*** Opening of Available data ***

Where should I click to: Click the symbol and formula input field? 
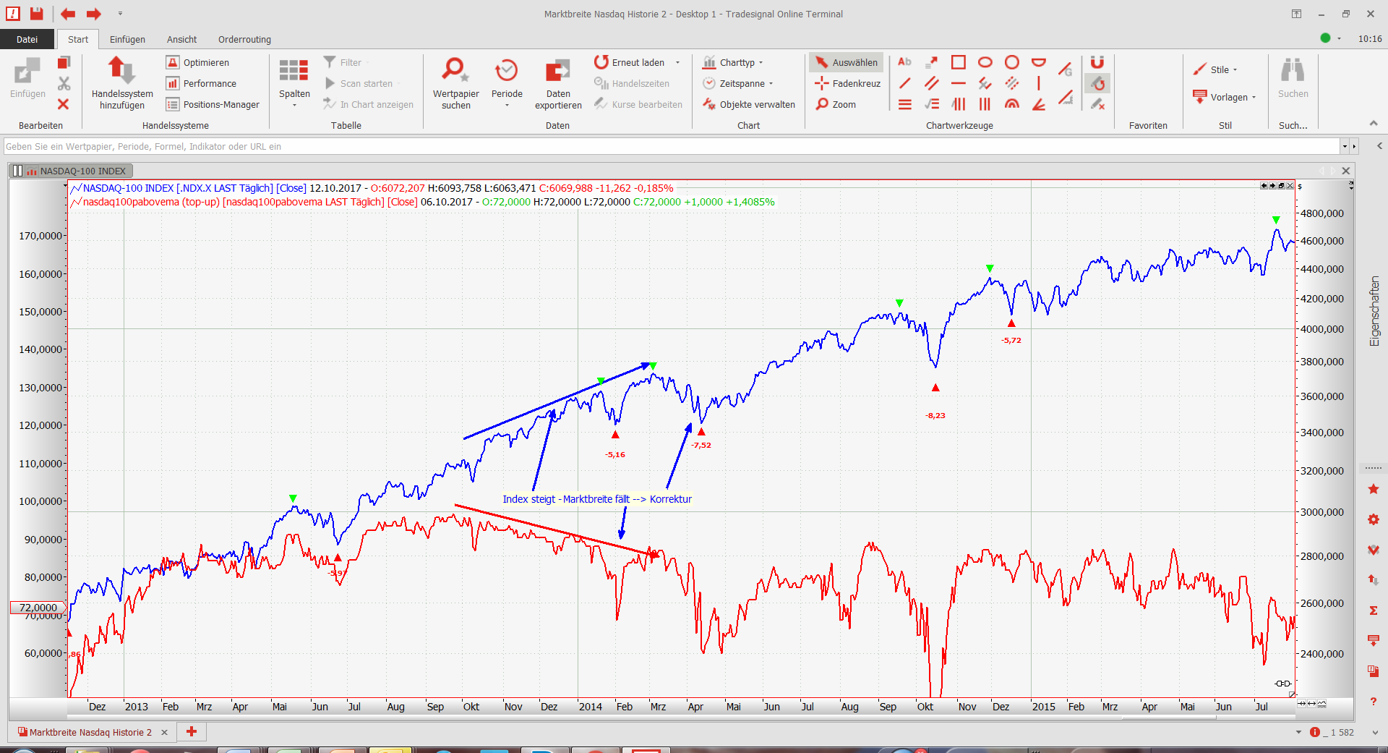pyautogui.click(x=671, y=146)
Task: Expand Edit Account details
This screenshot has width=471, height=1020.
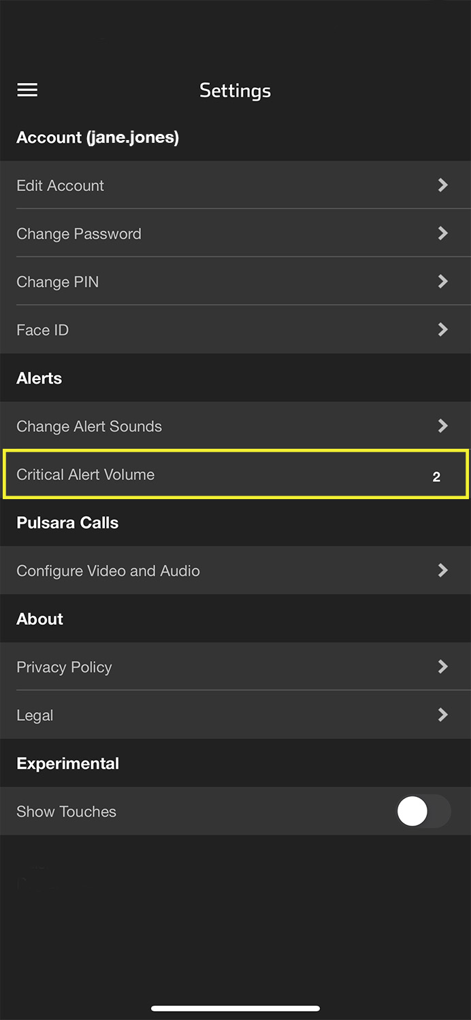Action: [236, 185]
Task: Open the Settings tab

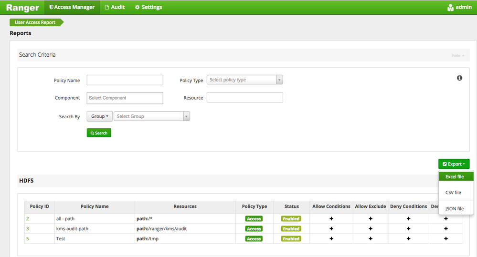Action: [x=148, y=7]
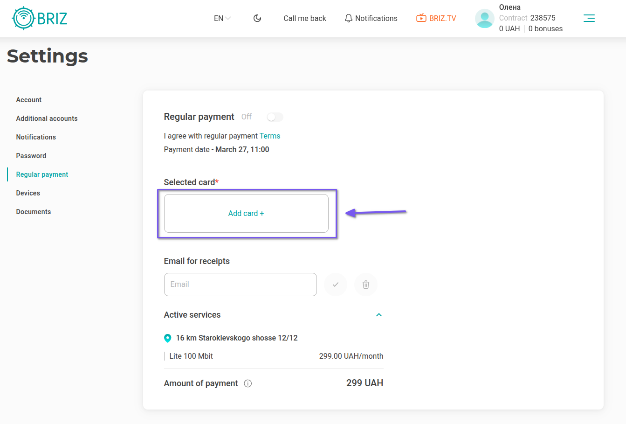Open Devices settings section

[x=28, y=193]
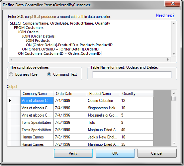Click the current row indicator arrow
184x166 pixels.
point(10,101)
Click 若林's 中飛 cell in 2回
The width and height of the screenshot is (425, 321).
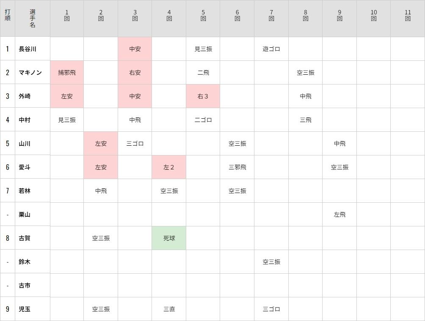[x=101, y=191]
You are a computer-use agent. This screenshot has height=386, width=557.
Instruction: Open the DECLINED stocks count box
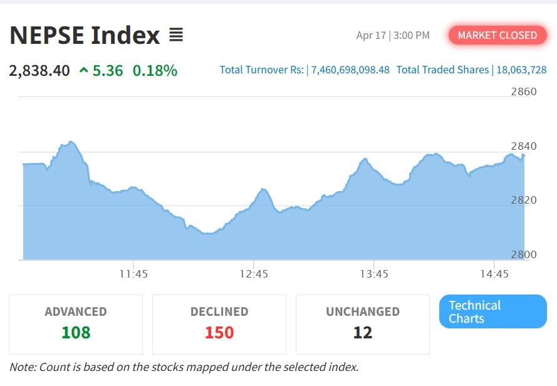pos(219,323)
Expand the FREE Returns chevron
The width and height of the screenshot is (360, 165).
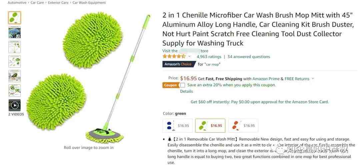(312, 79)
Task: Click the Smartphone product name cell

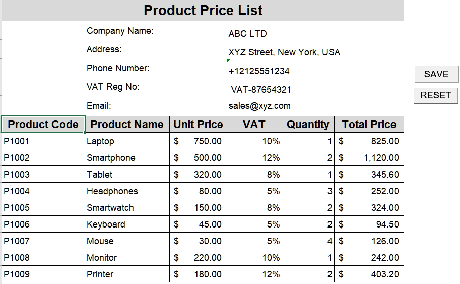Action: 127,158
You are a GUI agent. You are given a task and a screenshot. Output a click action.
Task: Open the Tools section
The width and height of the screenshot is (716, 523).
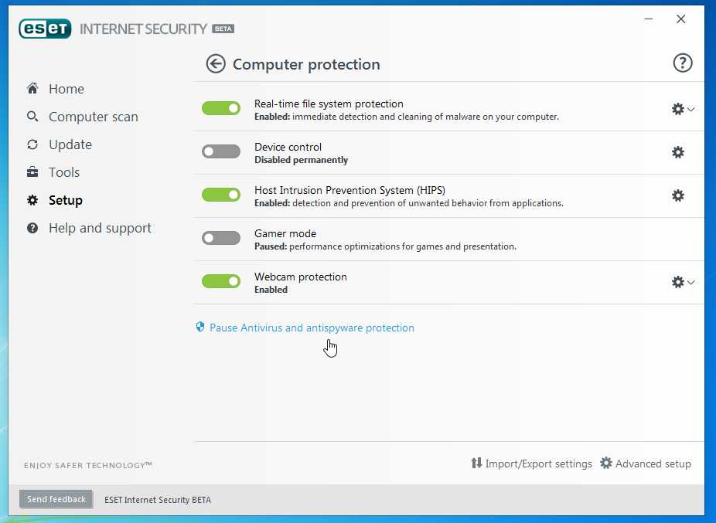[63, 172]
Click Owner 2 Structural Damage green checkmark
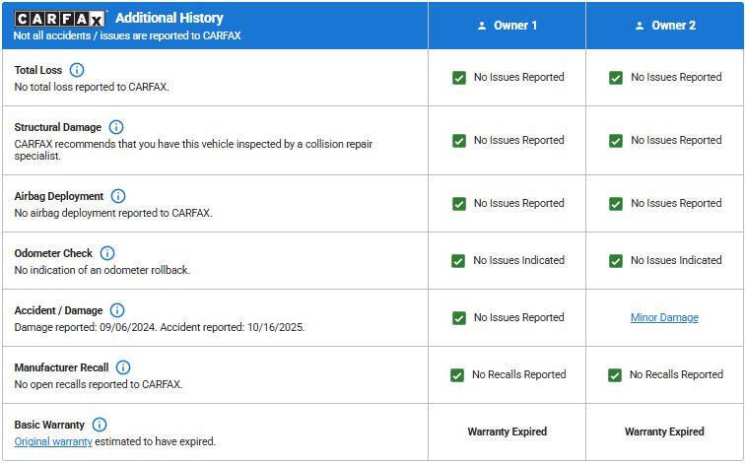745x464 pixels. click(x=616, y=141)
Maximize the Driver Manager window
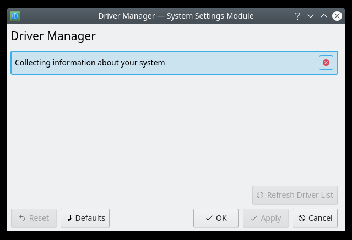This screenshot has width=352, height=240. [324, 16]
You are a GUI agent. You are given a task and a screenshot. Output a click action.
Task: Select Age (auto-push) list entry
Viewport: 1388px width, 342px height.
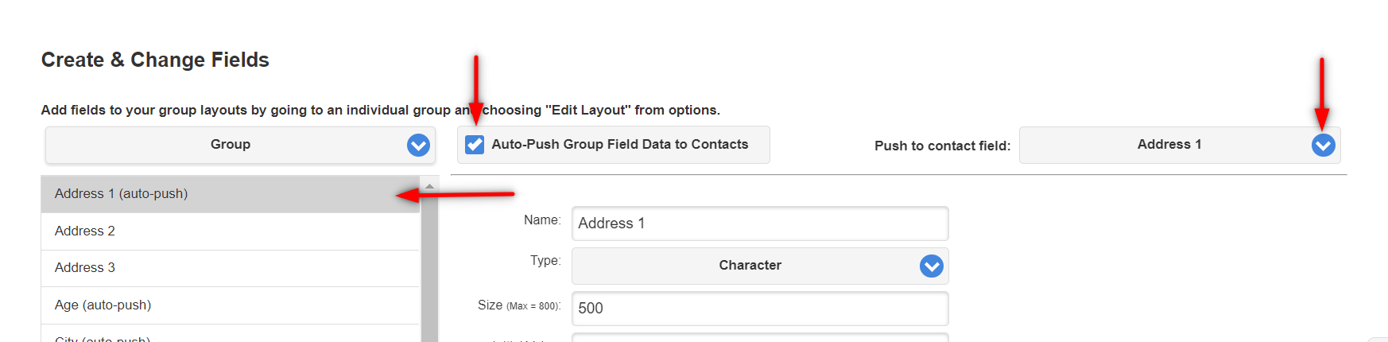pyautogui.click(x=231, y=305)
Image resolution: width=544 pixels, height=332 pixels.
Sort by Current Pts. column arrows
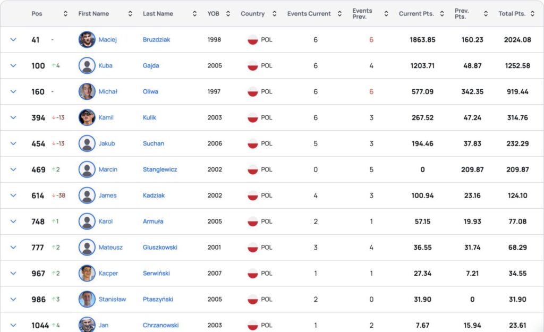[442, 14]
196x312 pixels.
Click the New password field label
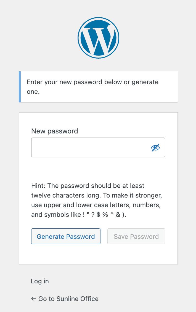tap(55, 131)
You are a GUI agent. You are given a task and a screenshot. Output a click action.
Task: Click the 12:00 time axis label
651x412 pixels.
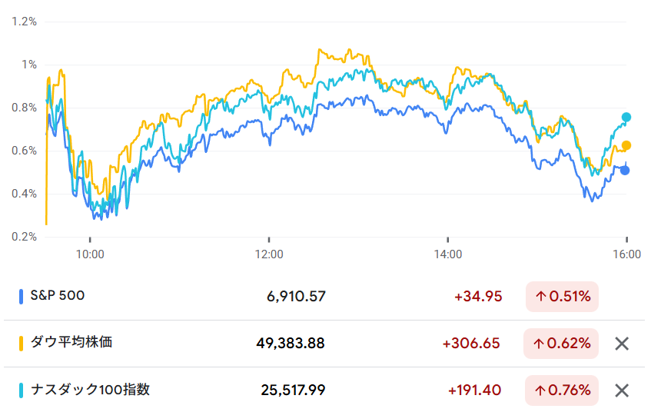(x=268, y=252)
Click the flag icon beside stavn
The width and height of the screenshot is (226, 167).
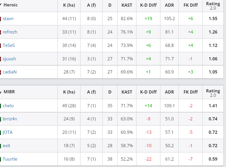(x=0, y=19)
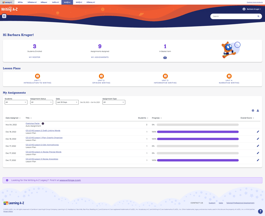Open the basket icon under In Basket Item
The image size is (265, 216).
pos(165,58)
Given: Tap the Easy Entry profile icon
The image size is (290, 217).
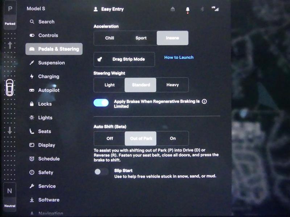Looking at the screenshot, I should pyautogui.click(x=96, y=9).
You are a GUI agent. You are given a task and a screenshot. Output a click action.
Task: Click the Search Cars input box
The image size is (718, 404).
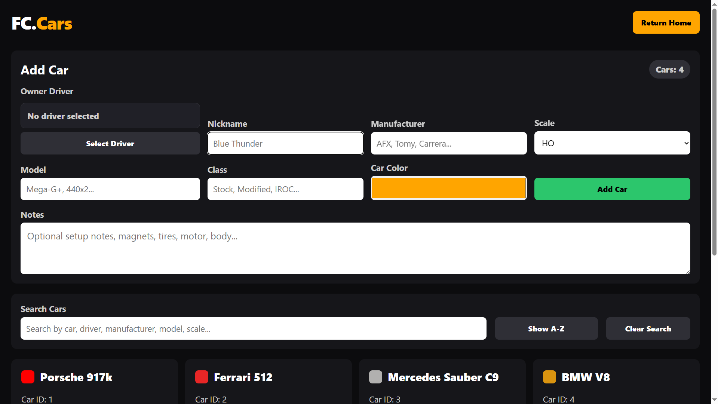[254, 328]
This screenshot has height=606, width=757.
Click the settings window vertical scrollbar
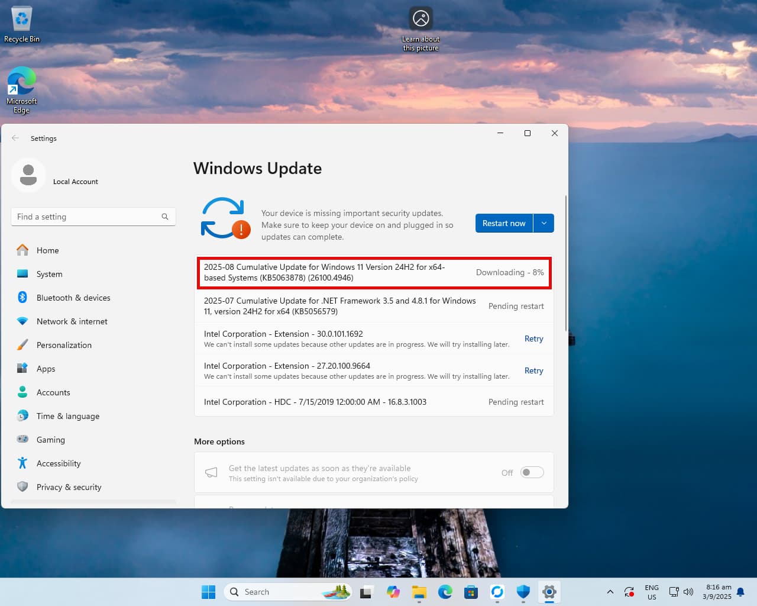click(x=566, y=263)
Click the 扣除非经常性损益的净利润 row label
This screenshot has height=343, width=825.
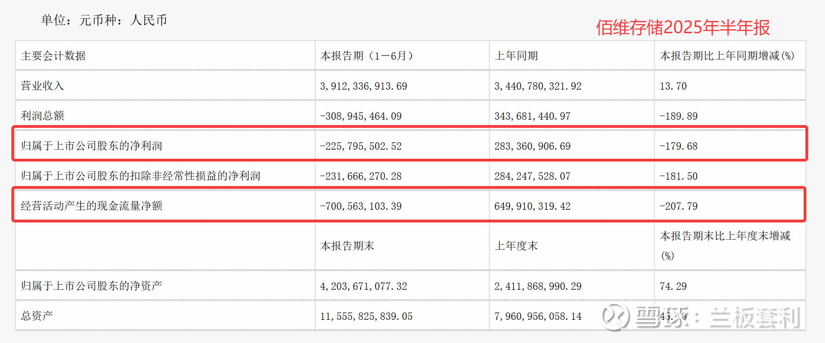click(141, 176)
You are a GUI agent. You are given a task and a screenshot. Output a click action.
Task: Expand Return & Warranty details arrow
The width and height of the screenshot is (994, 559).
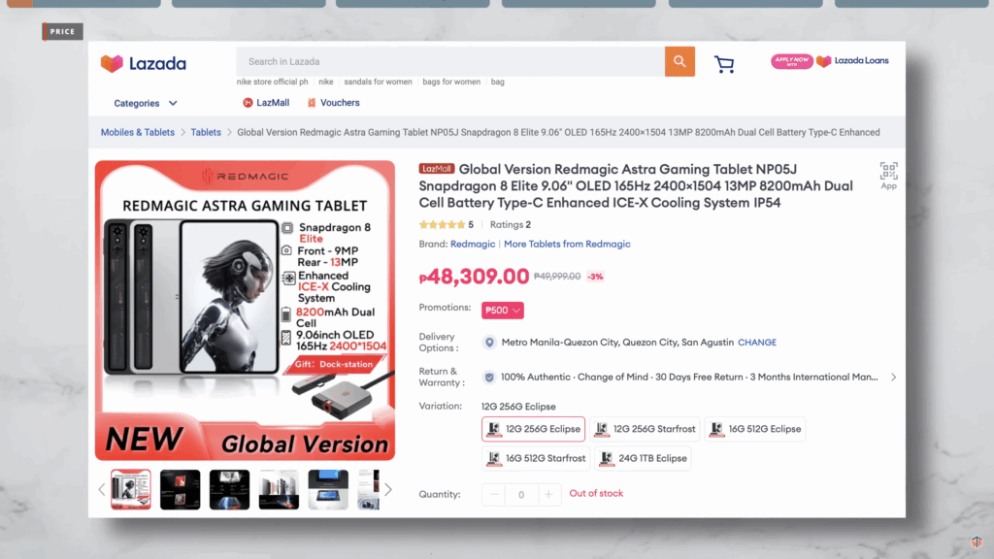pyautogui.click(x=893, y=377)
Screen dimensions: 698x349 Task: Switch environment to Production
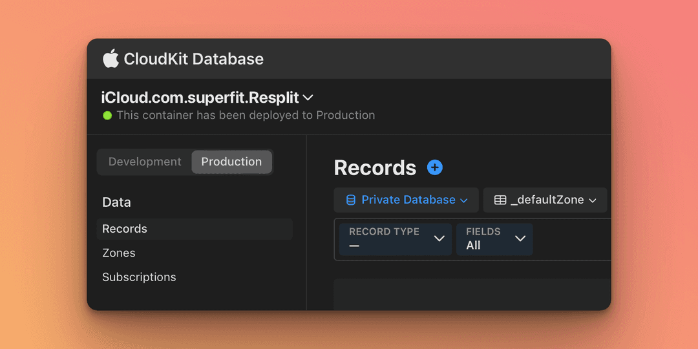coord(231,162)
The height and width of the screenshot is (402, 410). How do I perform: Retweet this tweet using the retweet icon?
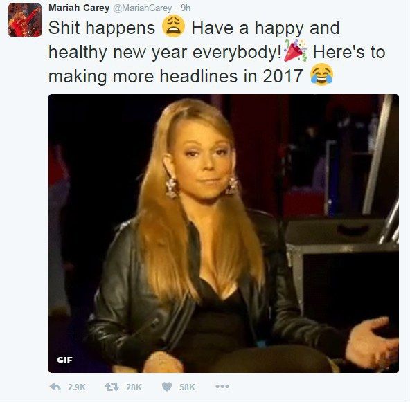[x=112, y=387]
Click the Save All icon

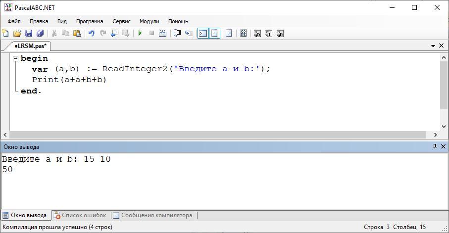[x=40, y=34]
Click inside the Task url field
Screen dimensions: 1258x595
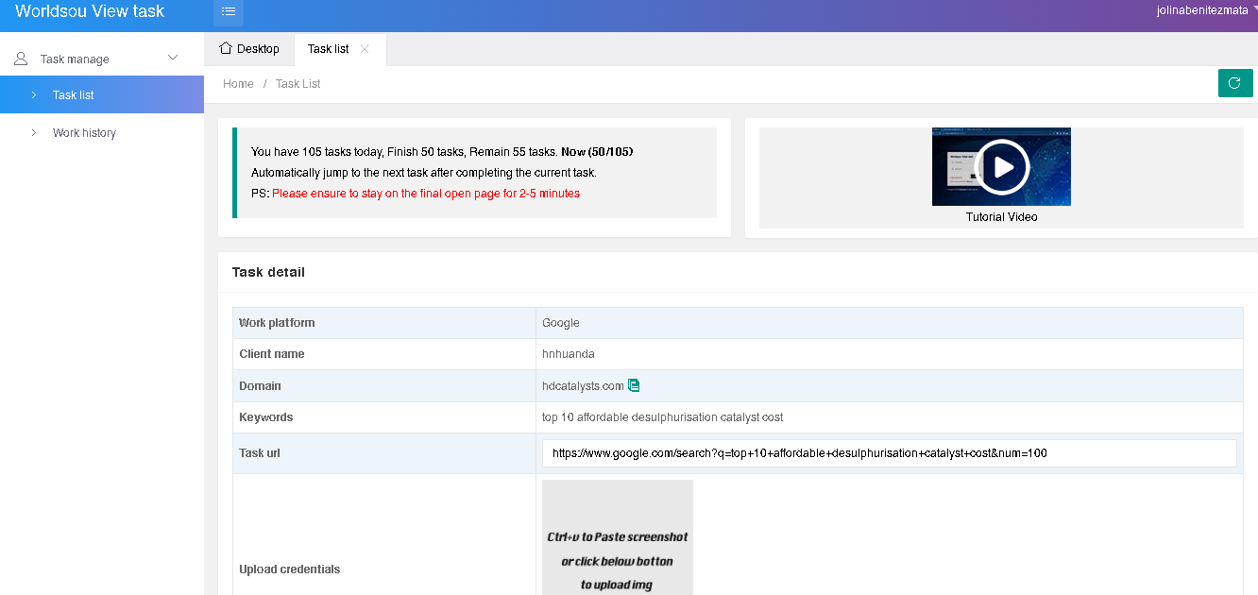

*** Close of Available data ***

__Assigned task__
In the records above, find each line with the string "details" and list it.

__Exercise answer__
Task: Expand Edit Account details
Task: Expand Return & Warranty details arrow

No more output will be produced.